Task instructions
Copy out these lines word for word.

Input rows
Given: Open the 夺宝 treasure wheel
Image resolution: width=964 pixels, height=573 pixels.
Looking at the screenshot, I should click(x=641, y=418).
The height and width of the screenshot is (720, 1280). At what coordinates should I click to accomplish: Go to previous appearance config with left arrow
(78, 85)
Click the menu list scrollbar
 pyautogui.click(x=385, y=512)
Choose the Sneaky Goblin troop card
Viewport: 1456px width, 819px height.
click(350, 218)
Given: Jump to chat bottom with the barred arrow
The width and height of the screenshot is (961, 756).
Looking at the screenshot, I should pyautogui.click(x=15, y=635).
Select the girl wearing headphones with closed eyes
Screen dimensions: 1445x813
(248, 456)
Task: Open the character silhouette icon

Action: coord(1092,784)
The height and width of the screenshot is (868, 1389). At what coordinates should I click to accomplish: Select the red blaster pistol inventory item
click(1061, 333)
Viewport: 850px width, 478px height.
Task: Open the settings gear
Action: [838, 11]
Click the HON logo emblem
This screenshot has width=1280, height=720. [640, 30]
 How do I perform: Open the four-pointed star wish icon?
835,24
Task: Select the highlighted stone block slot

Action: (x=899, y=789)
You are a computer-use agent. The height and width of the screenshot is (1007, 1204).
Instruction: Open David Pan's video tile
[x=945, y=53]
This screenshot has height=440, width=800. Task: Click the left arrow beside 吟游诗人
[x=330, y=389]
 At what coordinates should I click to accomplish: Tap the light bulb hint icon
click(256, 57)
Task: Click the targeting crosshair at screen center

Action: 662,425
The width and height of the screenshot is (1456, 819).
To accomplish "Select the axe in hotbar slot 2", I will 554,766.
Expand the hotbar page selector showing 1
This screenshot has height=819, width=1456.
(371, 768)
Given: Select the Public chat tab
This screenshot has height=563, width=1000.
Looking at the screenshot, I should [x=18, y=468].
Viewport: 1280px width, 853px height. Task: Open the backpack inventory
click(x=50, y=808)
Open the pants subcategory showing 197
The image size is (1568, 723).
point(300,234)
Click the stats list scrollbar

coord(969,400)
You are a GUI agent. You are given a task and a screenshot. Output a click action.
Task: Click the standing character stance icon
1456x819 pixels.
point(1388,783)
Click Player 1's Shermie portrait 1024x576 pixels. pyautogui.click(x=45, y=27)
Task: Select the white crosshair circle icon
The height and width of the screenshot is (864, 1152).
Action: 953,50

Task output
Given: Open the 夺宝 treasure wheel
Image resolution: width=964 pixels, height=573 pixels.
Looking at the screenshot, I should click(x=641, y=418).
The height and width of the screenshot is (720, 1280). At what coordinates should I click to accomplish: Go to previous appearance config with left arrow
(78, 85)
Click the menu list scrollbar
 pyautogui.click(x=385, y=512)
Choose the Sneaky Goblin troop card
Viewport: 1456px width, 819px height.
click(350, 218)
Given: Jump to chat bottom with the barred arrow
The width and height of the screenshot is (961, 756).
Looking at the screenshot, I should pyautogui.click(x=15, y=635).
Select the girl wearing headphones with closed eyes
Screen dimensions: 1445x813
(248, 456)
Task: Open the character silhouette icon

Action: coord(1092,784)
The height and width of the screenshot is (868, 1389). At what coordinates should I click to accomplish: Select the red blaster pistol inventory item
click(1061, 333)
Viewport: 850px width, 478px height.
Task: Open the settings gear
Action: [838, 11]
Click the HON logo emblem
This screenshot has width=1280, height=720. [640, 30]
 How do I perform: Open the four-pointed star wish icon?
835,24
Task: Select the highlighted stone block slot

Action: (x=899, y=789)
You are a computer-use agent. The height and width of the screenshot is (1007, 1204).
Instruction: Open David Pan's video tile
[x=945, y=53]
This screenshot has height=440, width=800. Task: Click the left arrow beside 吟游诗人
[x=330, y=389]
 At what coordinates should I click to accomplish: Tap the light bulb hint icon
click(256, 57)
Task: Click the targeting crosshair at screen center

Action: 662,425
The width and height of the screenshot is (1456, 819).
To accomplish "Select the axe in hotbar slot 2", I will 554,766.
Expand the hotbar page selector showing 1
This screenshot has height=819, width=1456.
(371, 768)
Given: Select the Public chat tab
This screenshot has height=563, width=1000.
Looking at the screenshot, I should [x=18, y=468].
Viewport: 1280px width, 853px height. Task: Open the backpack inventory
click(x=50, y=808)
Open the pants subcategory showing 197
The image size is (1568, 723).
point(300,234)
Click the stats list scrollbar

coord(969,400)
You are a GUI agent. You are given a task and a screenshot. Output a click action.
Task: Click the standing character stance icon
1456x819 pixels.
point(1388,783)
Click Player 1's Shermie portrait 1024x576 pixels. pyautogui.click(x=45, y=27)
Task: Select the white crosshair circle icon
The height and width of the screenshot is (864, 1152).
Action: 953,50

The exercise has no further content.